I turned 20 on Monday.
That is 7,305 days of being alive, and 175,000 hours of my body’s continual function. In my 7,305 days and 175,000 hours, I have learned to expect absolutely nothing.
Although it does sound bleak, it can be liberating if you allow it.
There are certain expectations society has in place, silently, regarding each stage of life. When you are a kid, you are just that: a kid. Everyone allows you to be as such and even encourages it. You are reminded to enjoy the present, a time now riddled by a question: What happens when you are no longer a kid?
Simply put, new expectations are in place.
Now you find yourself a teenager, a category I have spent the past 2,557 days under. Everything about the ages within this stage of life can be summed up in one word: change. That is what everyone tells you. As a teenager, there will be change, constant change. Your body, your voice, your thoughts and attitude on things will change. After that, they will change again. You are changing in a way that is temporary and prepares you for the infinite change up ahead.
As humans, we tend to see new things as an opportunity for change. When the new year rings in, people compile lists of resolutions and goals, and while some do take a leap to change their patterns, most of us stay relatively the same.
Every birthday, I anticipate and expect some new incredible thing to change within me. This thing usually aligns with the age I am turning. When I turned 13, I believed I would soon turn into a rebellious, spunky, school-motivated girl with a vast social life. Of course, I awoke the next day the same awkward person, but I continued to believe this change would take place every birthday following.
At 18, I expected to become a well-rounded high school senior with everything going for her. I did not expect to lose my health within three months.
When you are younger, you anticipate aging. When you are older, you fear it. Fear of aging can be closely tied to a fear of death, as we expect our bodies to naturally fail and decompose later in life. We naturally tie decomposition with aging.
At 18, you do not expect your health to begin declining, but maybe at 60, you do. These expectations are set into our daily lives. Loneliness, declining health and the thought of death may begin to plague every birthday once you reach a certain age.
Or, if you expect nothing, it will not.
After getting COVID-19 for the first time in January of 2024, I expected to get better. I was young and had only one chronic illness to date. It made sense that I would get better. If it was not already evident, I did not get better.
Months of anxiety, depression and chronic fatigue followed. Everywhere I turned, there was someone telling me I was far too young to be experiencing these issues.

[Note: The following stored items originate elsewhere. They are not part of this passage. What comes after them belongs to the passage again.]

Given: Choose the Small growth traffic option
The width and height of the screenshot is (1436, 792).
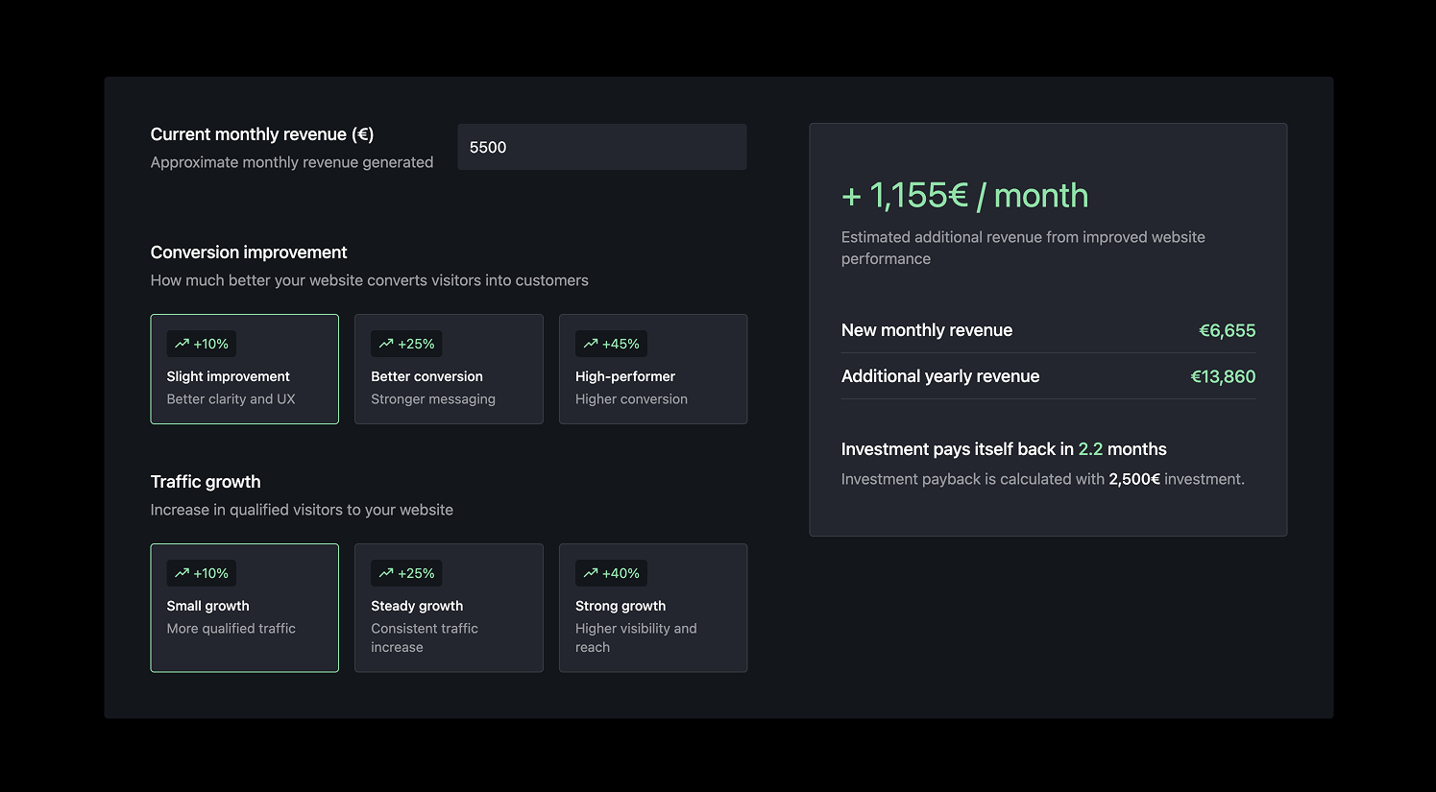Looking at the screenshot, I should pos(244,608).
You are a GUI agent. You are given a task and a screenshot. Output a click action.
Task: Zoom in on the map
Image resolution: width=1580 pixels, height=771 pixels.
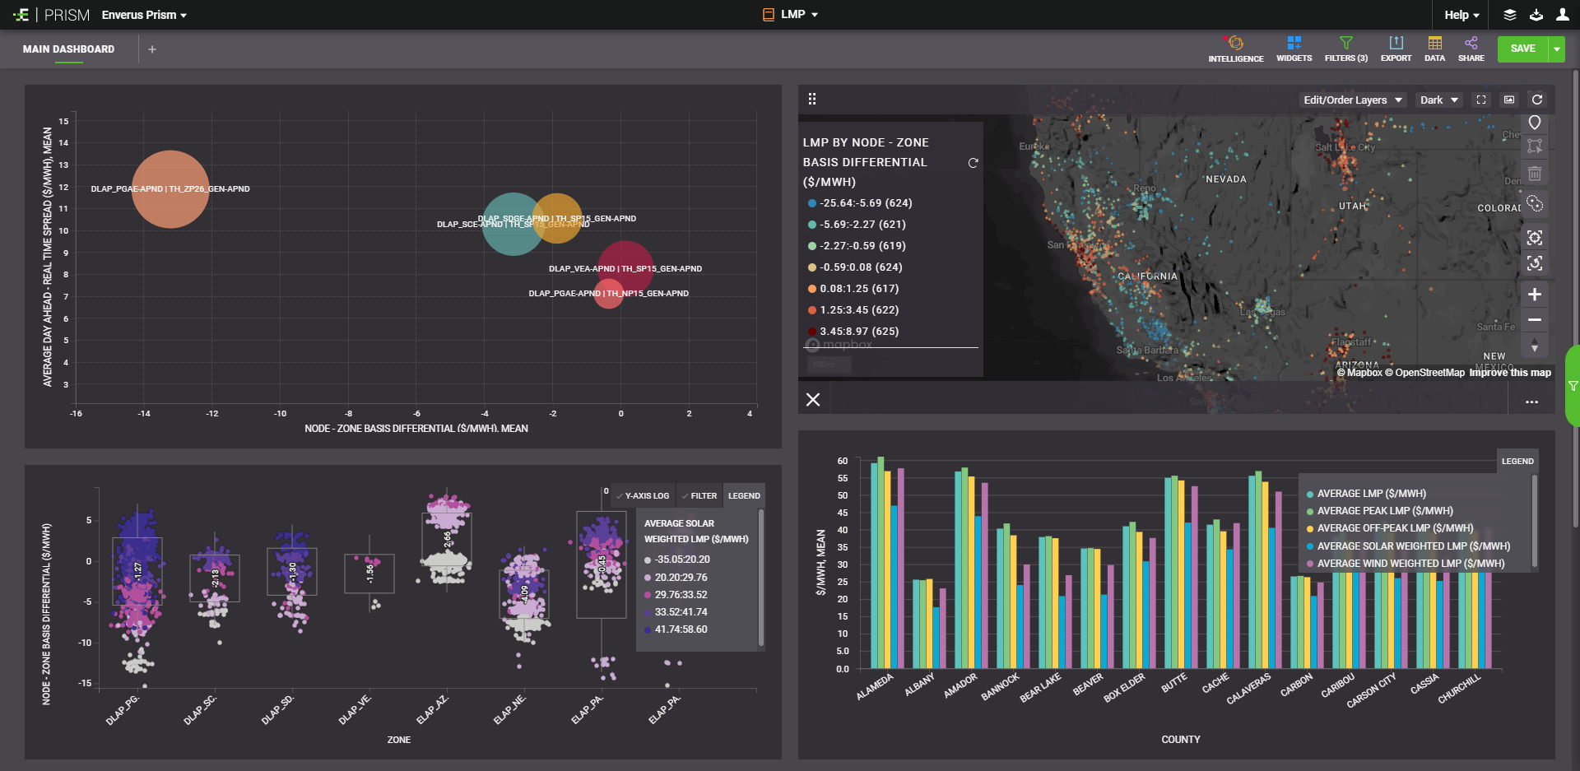point(1535,295)
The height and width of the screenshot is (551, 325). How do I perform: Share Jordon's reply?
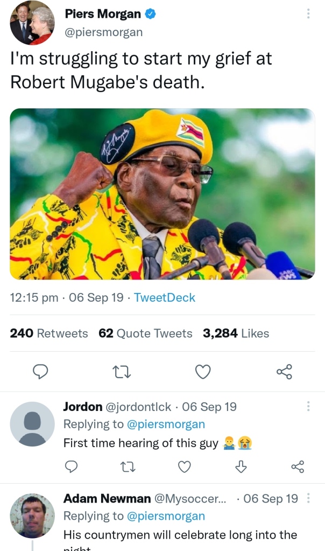(x=298, y=466)
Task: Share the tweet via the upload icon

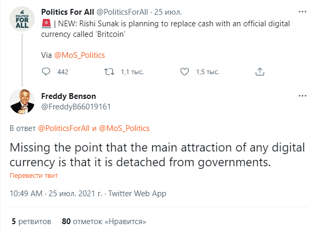Action: (260, 72)
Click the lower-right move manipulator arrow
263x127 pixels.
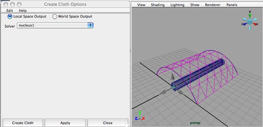181,92
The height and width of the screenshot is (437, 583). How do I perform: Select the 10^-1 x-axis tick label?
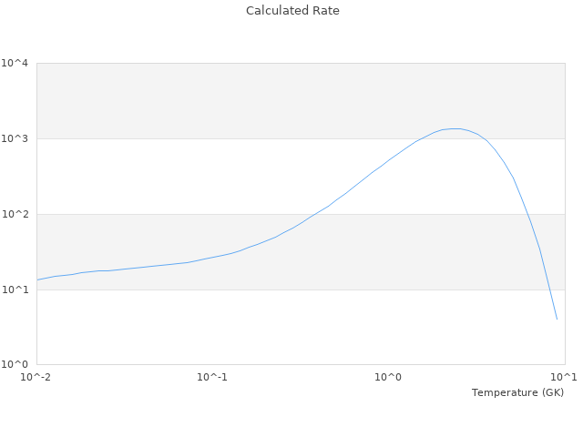coord(212,377)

They meant well, of course, but this thought was damaging for me. I viewed life as one big stream of health and happiness, dying out the closer you get to death. I was young, so I had to be healthy, and I had to be happy. I spent months believing that because my health was declining, so was my life. I remembered every person who told me to cherish my youth, as it only goes down from there. Here I was in my youth, falling quickly down that slope. Life prepared me to expect the worst after that.

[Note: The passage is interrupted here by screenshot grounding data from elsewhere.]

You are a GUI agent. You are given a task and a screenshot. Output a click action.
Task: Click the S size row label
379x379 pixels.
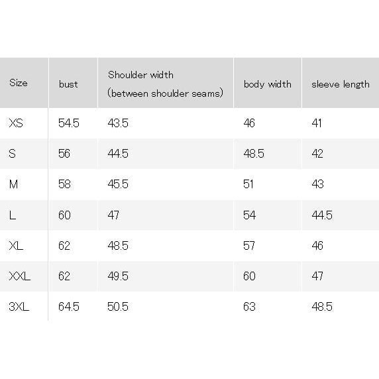pos(13,154)
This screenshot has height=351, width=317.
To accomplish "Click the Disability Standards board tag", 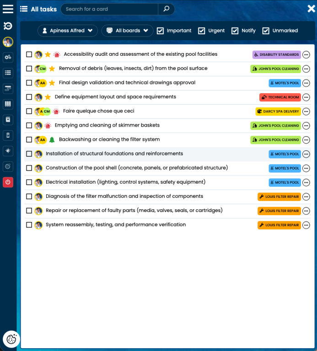I will tap(276, 55).
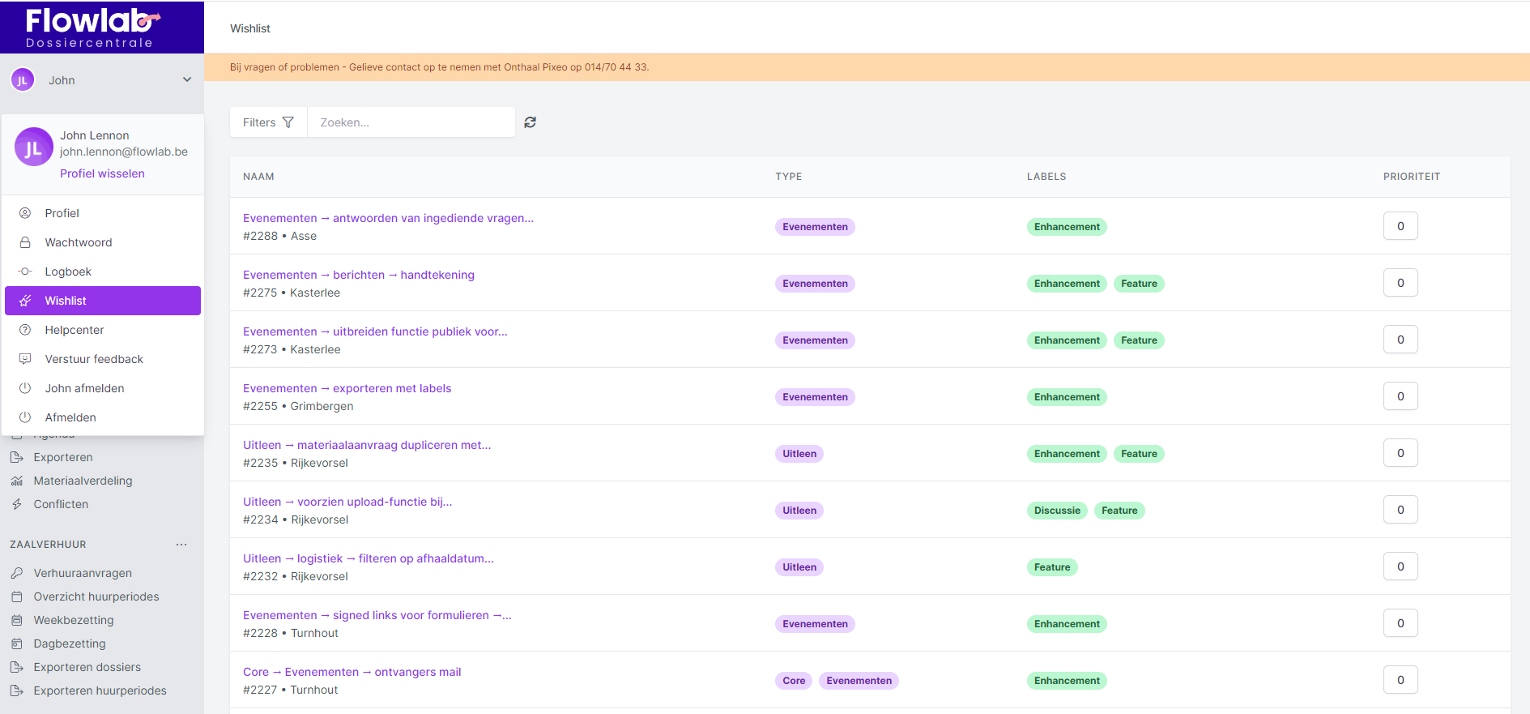Viewport: 1530px width, 714px height.
Task: Click the JL avatar in profile card
Action: click(34, 148)
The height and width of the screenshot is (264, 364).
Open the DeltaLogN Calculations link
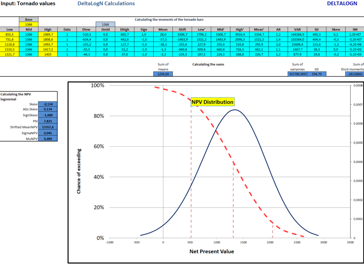pos(106,3)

After almost two years of this new normal, I have learned the benefit of erasing these expectations. If you expect your early life to be free of stress solely because you are young, you set yourself up for disappointment. If you expect your later years to consist only of plentiful health problems and memory issues, you also set yourself up for disappointment.
Truth is, your age is really what you make of it. Outside factors can change your expectations in a heartbeat, so why not just get rid of all expectations?
If you view life not as a downward slope, but a flat plane, one you have full ability to alter, your outlook on life will grow more positive.
While yes, your body will not be the same as you age, you will have more opportunities. More free time leads to the cultivation of hobbies, connecting with loved ones and exploring things you never had the time for in your cutthroat mid-age years. Just because you are aging does not mean you are losing anything.
At age 20, I expect nothing. I do not expect change, or hard things to navigate, or parties with friends and assured happiness. Life will act as it wants to act, and hardships will not avoid me solely because I am young.
At age 60, I will also expect nothing. I will not expect a frail body, hospital visits and loneliness. I will also not expect months of leisure with no responsibilities, a large happy family and a large amount of money to fall on.
If you wanted, you could just say if you do not expect anything, you do not get let down. That could be true, but it is not the point I am trying to make. If expectations about life are erased, the ability to do whatever you want whenever you want is revealed. Those invisible limitations society puts around us, both good and bad, will vanish. Many may no longer feel immortal, but at the same time, they will feel more alive than they ever did before.
For 7,305 days, I expected many things to happen in my life. Some have, some have not, some will and some will not. At 20, I have learned that being 20 does not mean anything for me.
Do not let it dishearten you. Enjoy the unknown, and walk into every new year with undeniable, human uncertainty.